Zum Auftakt der Flugschau in Dubai erhoffte sich Airbus einen Milliardendeal für seinen erfolgsarmen Riesenflieger A380. Den ersten Grossauftrag angelte aber Rivale Boeing. Airbus muss bangen.

Südostschweiz
13.11.17 - 20:12 Uhr
Wirtschaft
Besucher der Dubai Air Show entsteigen dem Airbus A380.
Besucher der Dubai Air Show entsteigen dem Airbus A380.
KEYSTONE

von Stefan Brändle

Vor zehn Tagen lieferte Airbus den hundertsten A380 an die Fluggesellschaft Emirates aus. Dies in Erfüllung eines weit zurückliegenden Vertrags. Scheich Ahmed bin Saed el Maktum, Verwaltungsratschef und CEO der Golf-Airline, liess bei der feierlichen Zeremonie in Hamburg durchblicken, dass Airbus bei der bevorstehenden Dubai Air Show mit einem weiteren Grossauftrag für seinen doppelstöckigen Riesenflieger rechnen könne. Am Sitz des europäischen Flugzeugbauers im südfranzösischen Toulouse wurde aufgeatmet, denn Airbus hat von seinem Prestigeflieger seit über einem Jahr kein einziges Exemplar mehr abgesetzt. Am Wochenende eilte deshalb die ganze Chefetage nach Dubai, um die Frohbotschaft verkünden zu können; die Medien spekulierten nur noch, ob Emirates 36 oder 38 Maschinen des 430 Millionen Euro teuren A380 kaufen würden.

Ein harter Rückschlag

Am Sonntag erfolgte in Dubai dann in der Tat die Ankündigung eines Megadeals. Aber nicht etwa für Airbus, sondern für den Erzfeind Boeing. Die Amerikaner erhielten von Emirates zur allgemeinen Überraschung einen Bauauftrag über 40 Flugzeuge des Typs B787-10 im Wert von 15,1 Milliarden Dollar. Die Airbus-Gewaltigen verzogen sich diskret.

__________

Auszuführende Aufgaben:
#1 Drucke aus dem Artikel über den A380 alles von „Zum Auftakt der“ bis hinunter zu „Airbus muss bangen.“ wortgetreu ab.
#2 Prüfe anhand des Artikels über den A380, ob die folgenden Aussagen zutreffen, und belege jedes Ja oder Nein mit den entscheidenden Worten aus dem Text: (a) Airbus lieferte den hundertsten A380 an Emirates aus. (b) Boeing erhielt von Emirates einen Auftrag über 36 Flugzeuge. (c) Ein A380 kostet 430 Millionen Euro.

__________

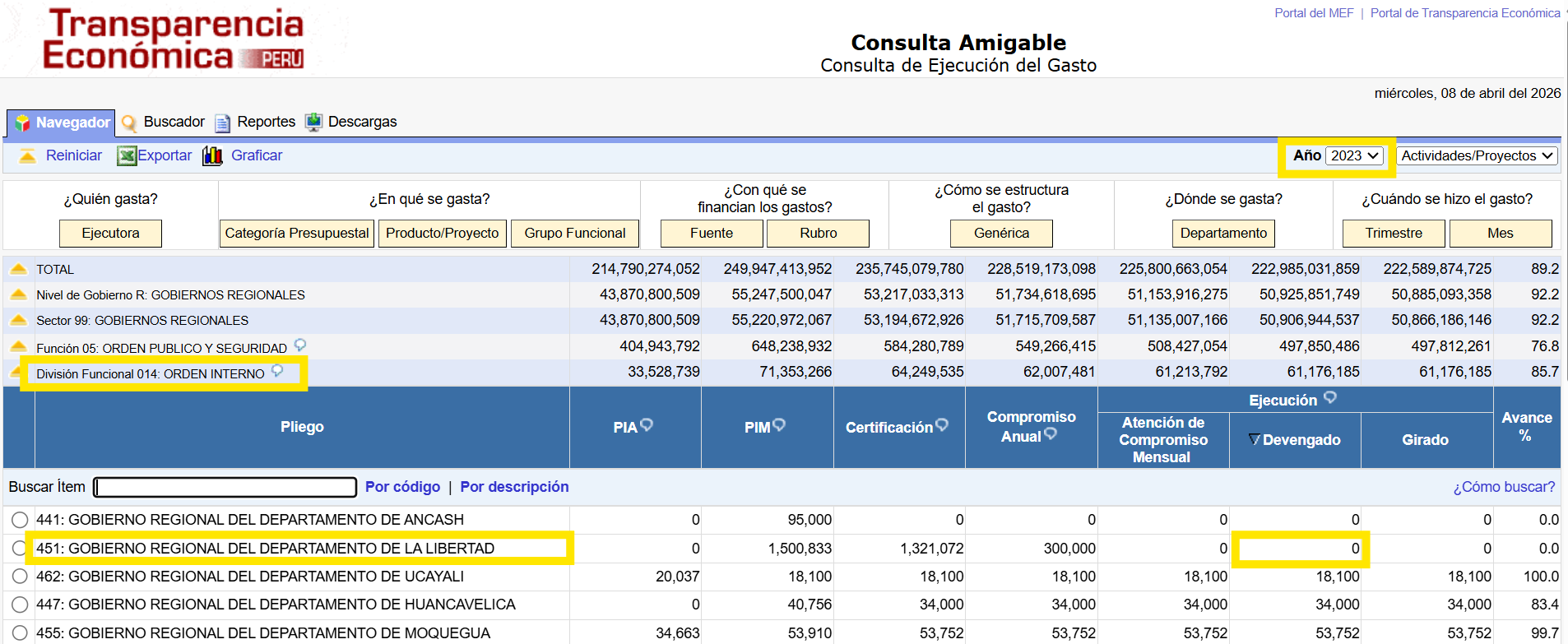The width and height of the screenshot is (1568, 644).
Task: Choose the Huancavelica regional government radio
Action: tap(20, 605)
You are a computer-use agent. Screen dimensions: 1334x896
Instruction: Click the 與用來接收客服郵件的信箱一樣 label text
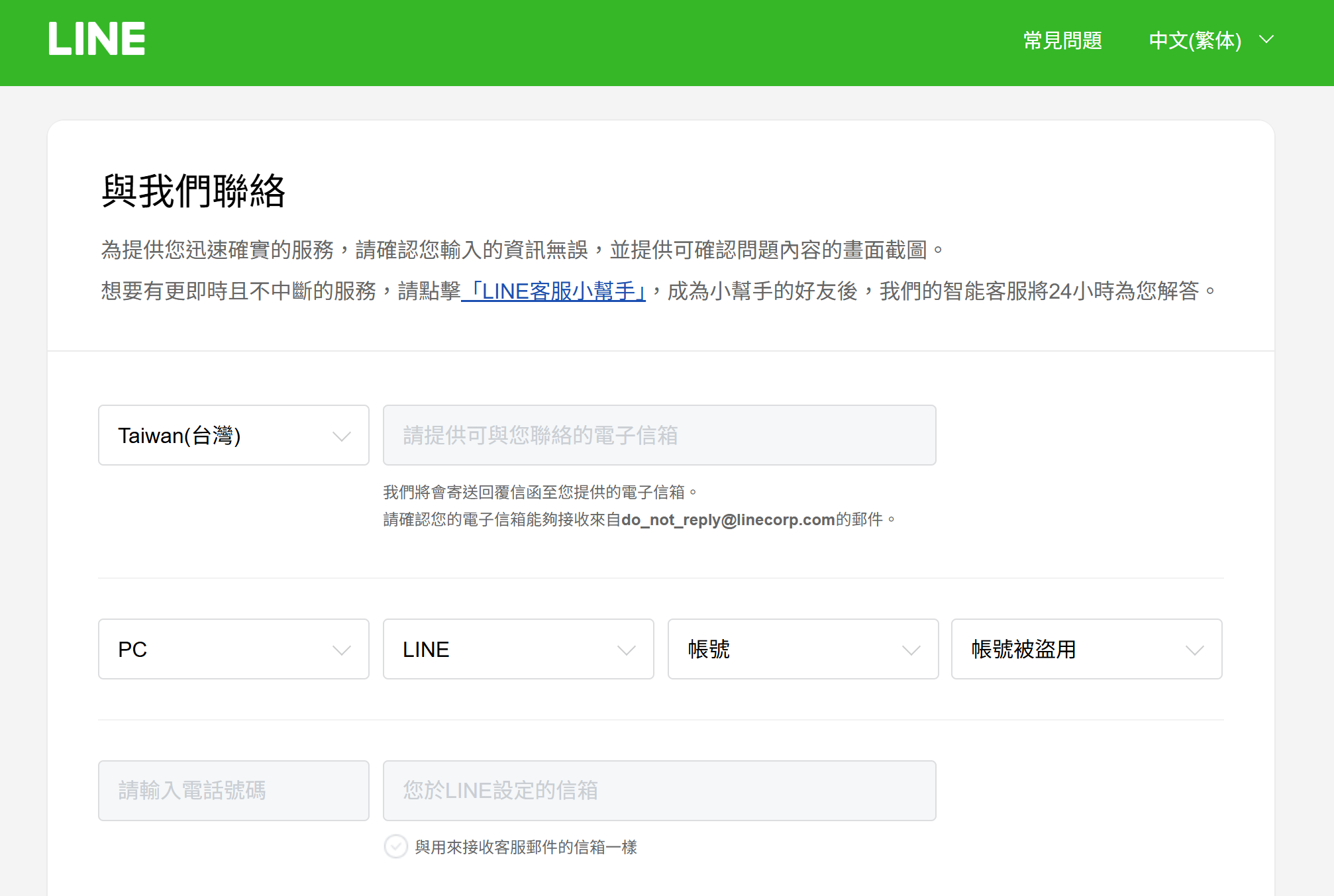[x=526, y=848]
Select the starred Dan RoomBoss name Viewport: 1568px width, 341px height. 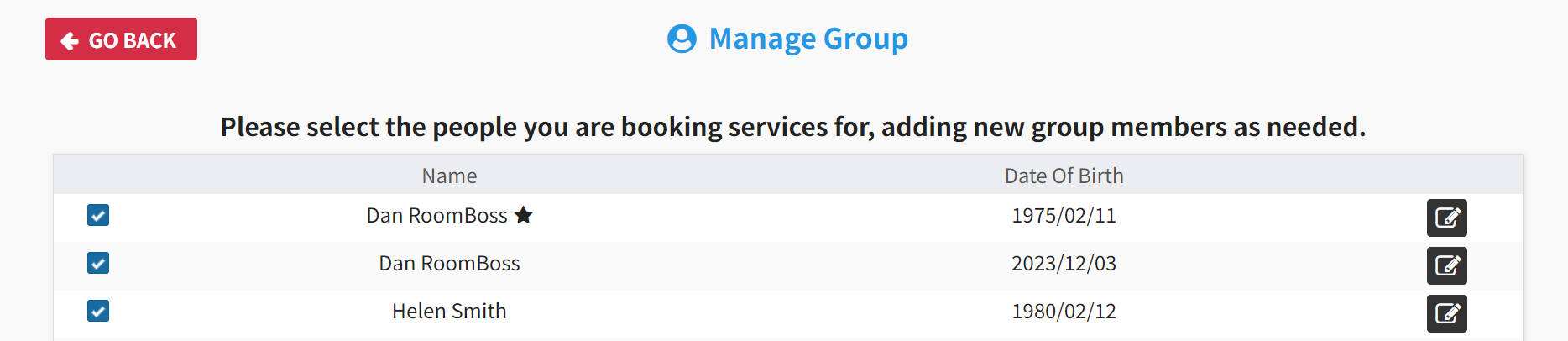pyautogui.click(x=436, y=216)
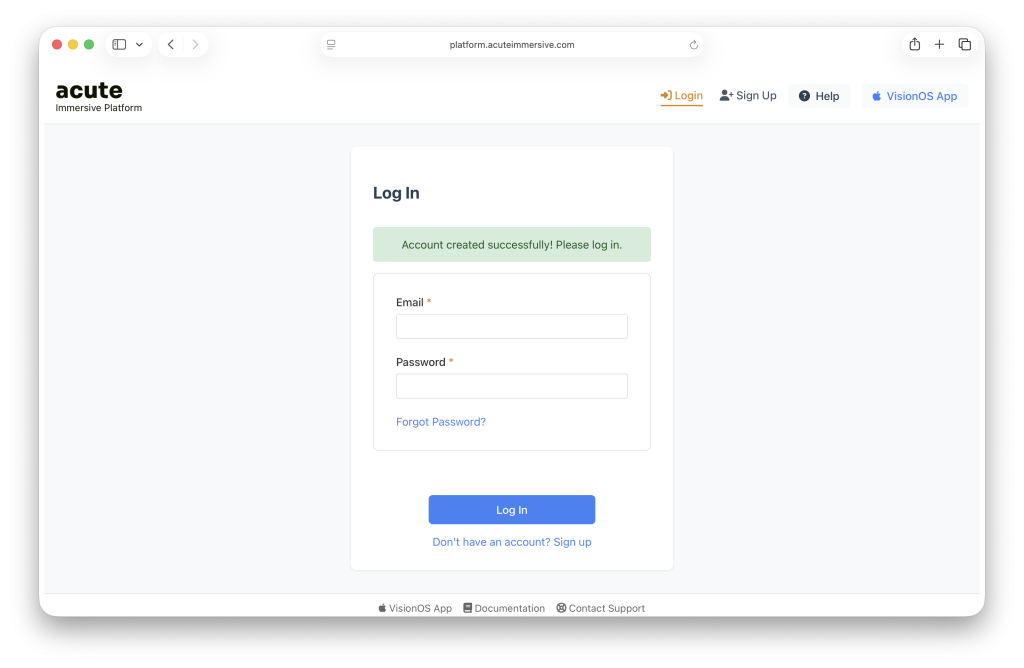Click the reader/page settings icon in address bar
Viewport: 1024px width, 668px height.
tap(331, 45)
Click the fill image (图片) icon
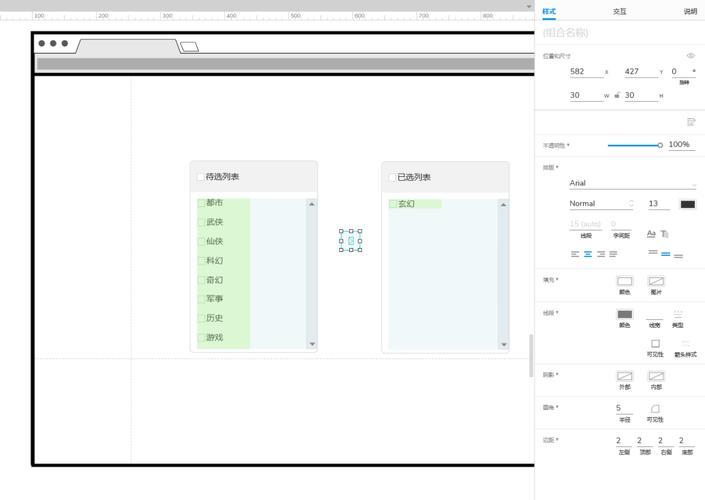 click(656, 281)
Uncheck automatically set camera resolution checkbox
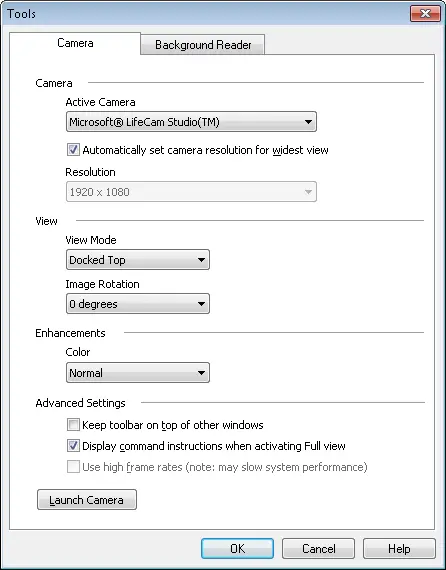 pyautogui.click(x=73, y=150)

__________

Vollständige Antworten:
#1
Zum Auftakt der Flugschau in Dubai erhoffte sich Airbus einen Milliardendeal für seinen erfolgsarmen Riesenflieger A380. Den ersten Grossauftrag angelte aber Rivale Boeing. Airbus muss bangen.

#2
(a) Ja: „Vor zehn Tagen lieferte Airbus den hundertsten A380 an die Fluggesellschaft Emirates aus.“
(b) Nein: „einen Bauauftrag über 40 Flugzeuge des Typs B787-10“
(c) Ja: „des 430 Millionen Euro teuren A380“